(Stored items)

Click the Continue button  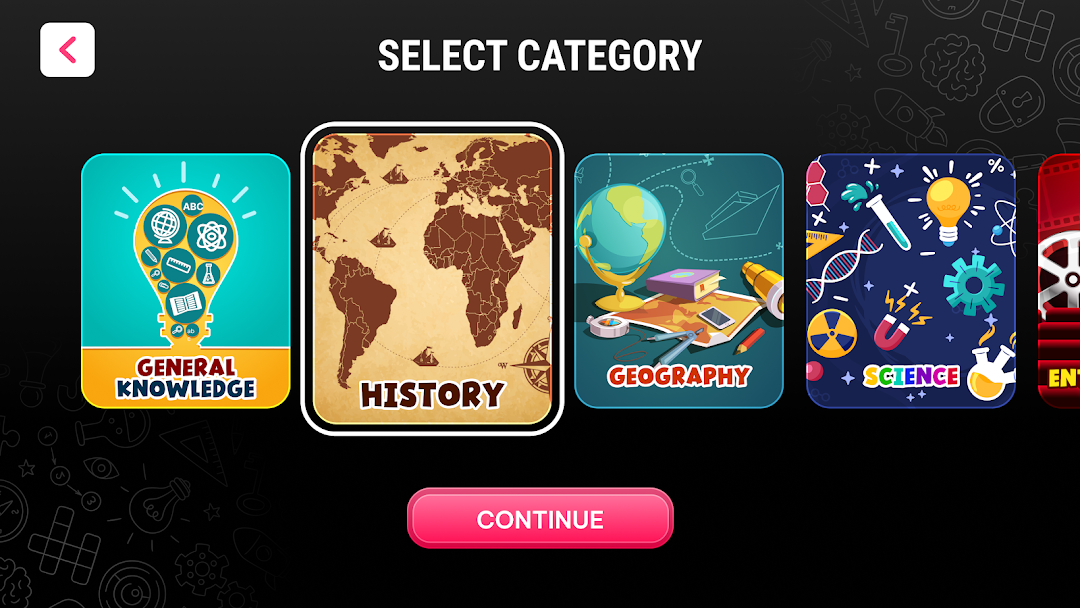(540, 518)
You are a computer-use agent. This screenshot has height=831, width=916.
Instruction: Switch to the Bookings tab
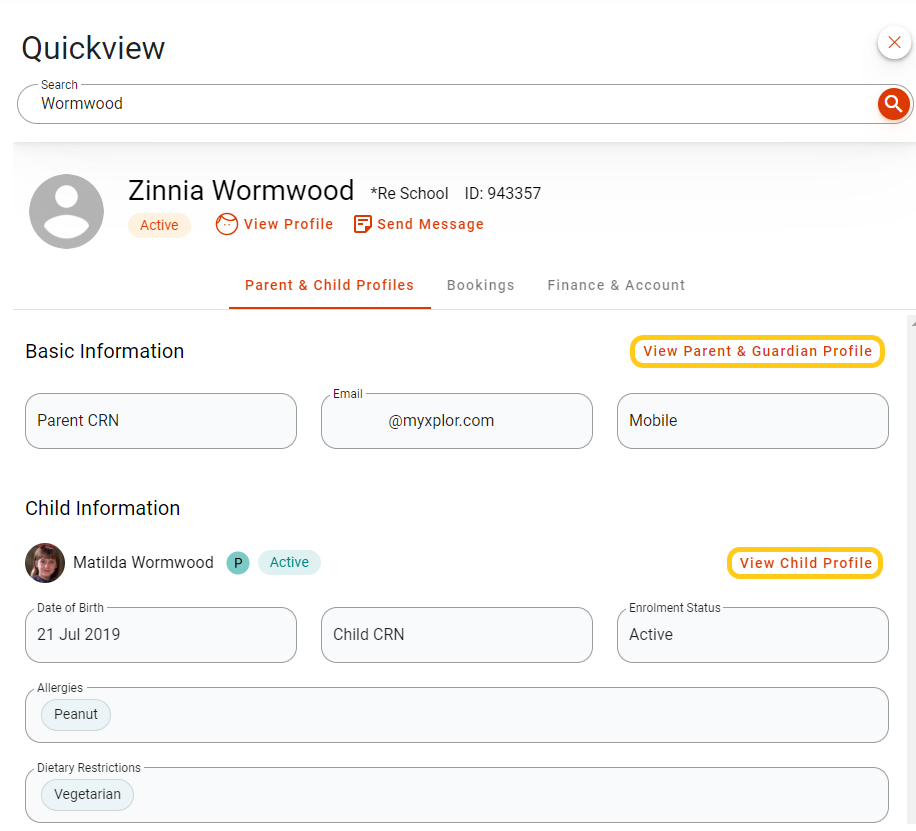pyautogui.click(x=480, y=285)
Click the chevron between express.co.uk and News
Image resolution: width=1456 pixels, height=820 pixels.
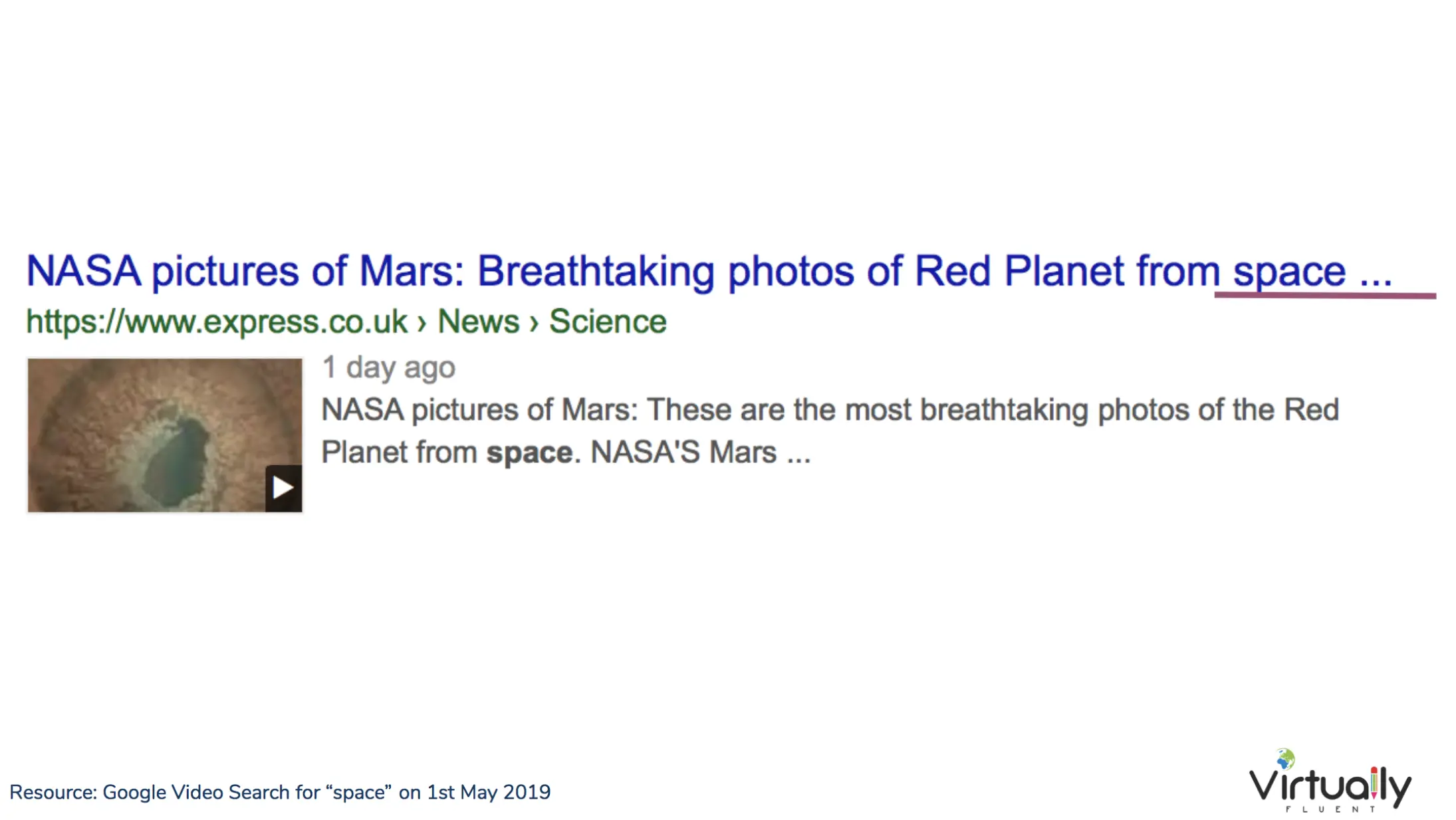pyautogui.click(x=422, y=324)
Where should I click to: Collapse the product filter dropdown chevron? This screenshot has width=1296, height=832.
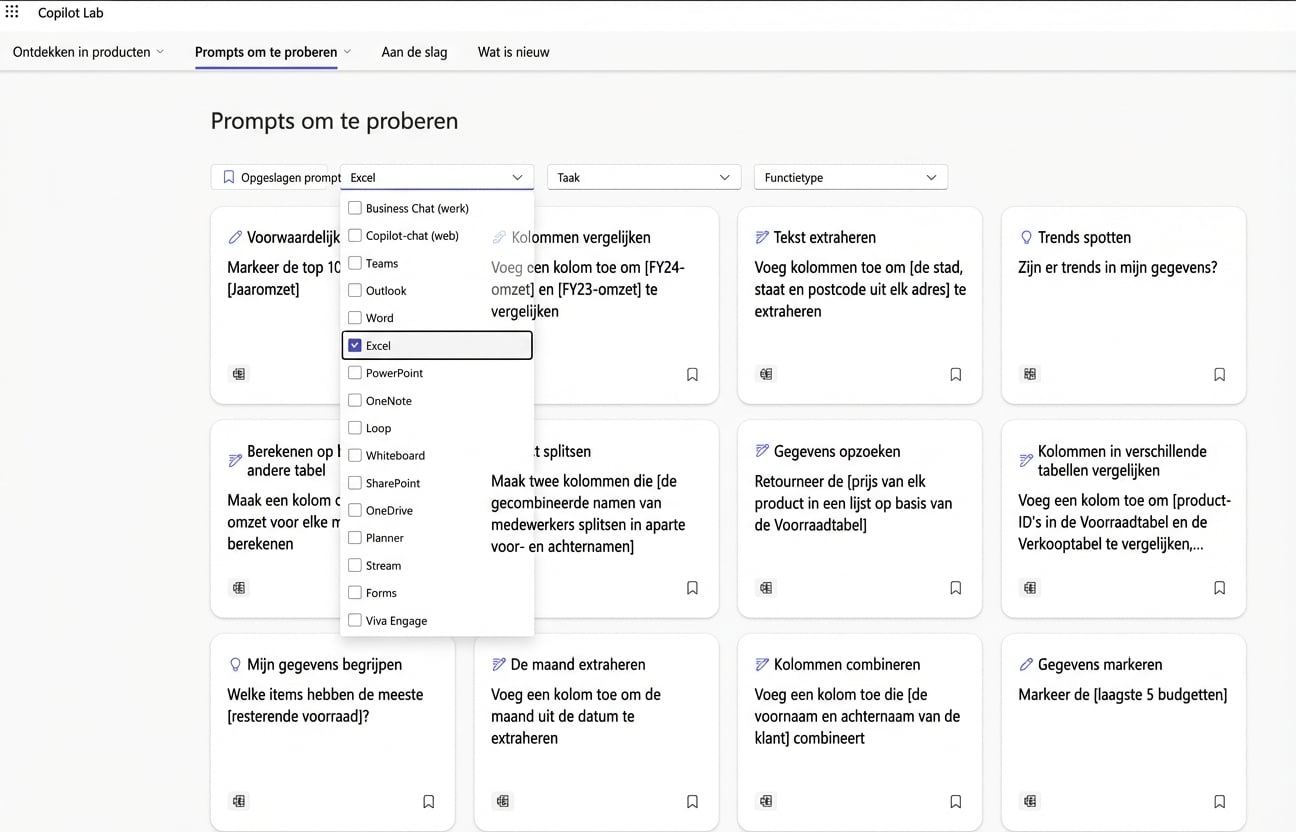point(519,176)
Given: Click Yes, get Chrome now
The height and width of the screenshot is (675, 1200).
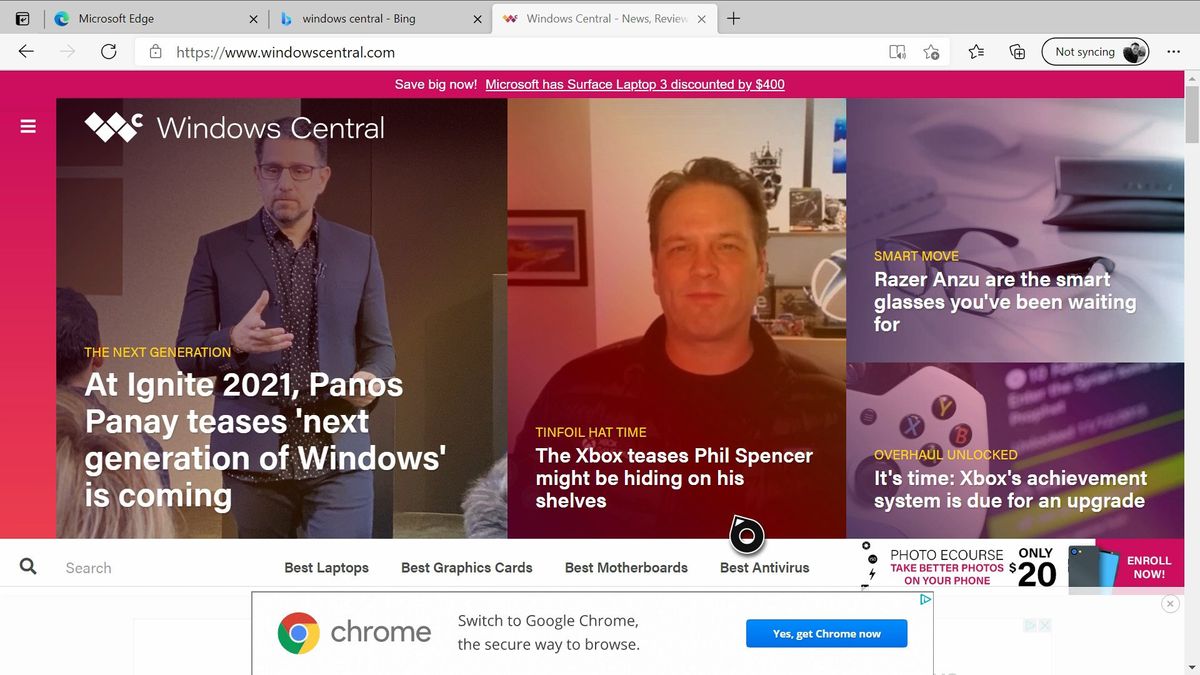Looking at the screenshot, I should pos(826,633).
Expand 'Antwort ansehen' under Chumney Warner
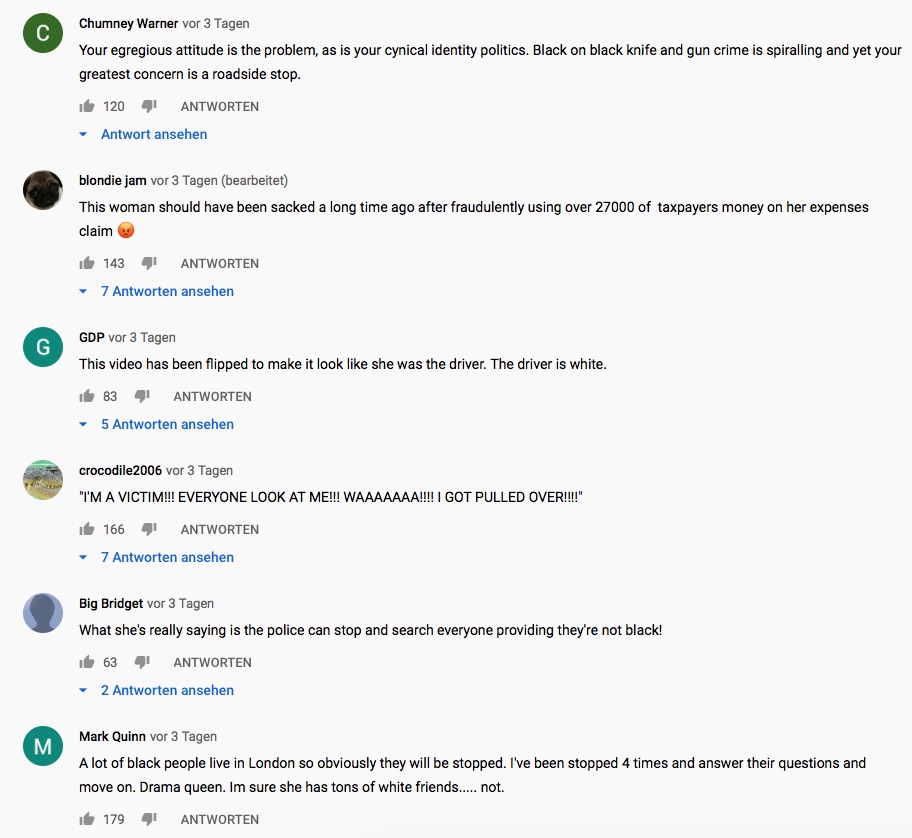The height and width of the screenshot is (838, 912). click(x=153, y=134)
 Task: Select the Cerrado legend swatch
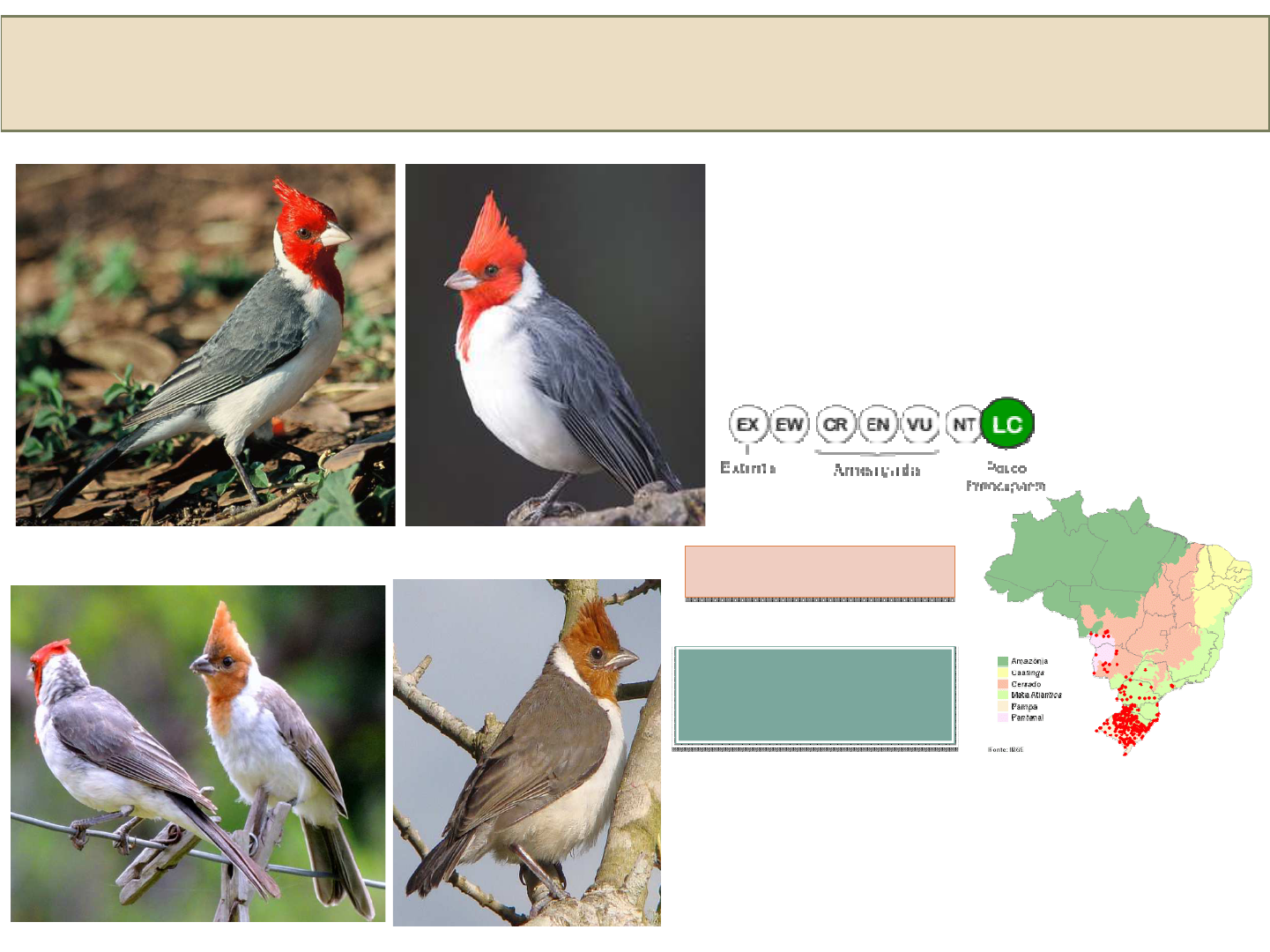[1003, 684]
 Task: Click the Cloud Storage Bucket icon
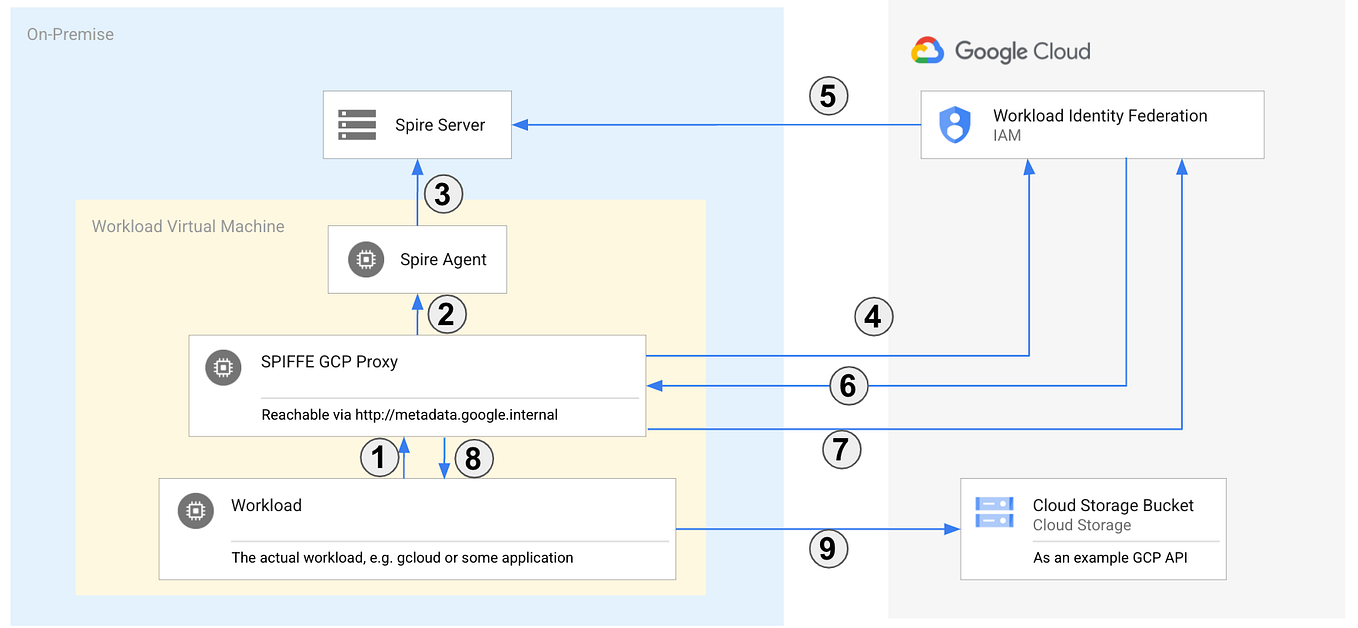coord(994,511)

What this task involves -> Your task is to give again, unchanged, the lines from the line that contains "Task: Select the Cerrado legend swatch" to the end of the records. Include both end lines but no pictures.

Reply ->
 Task: Select the Cerrado legend swatch
[1003, 684]
 Task: Click the Cloud Storage Bucket icon
coord(994,511)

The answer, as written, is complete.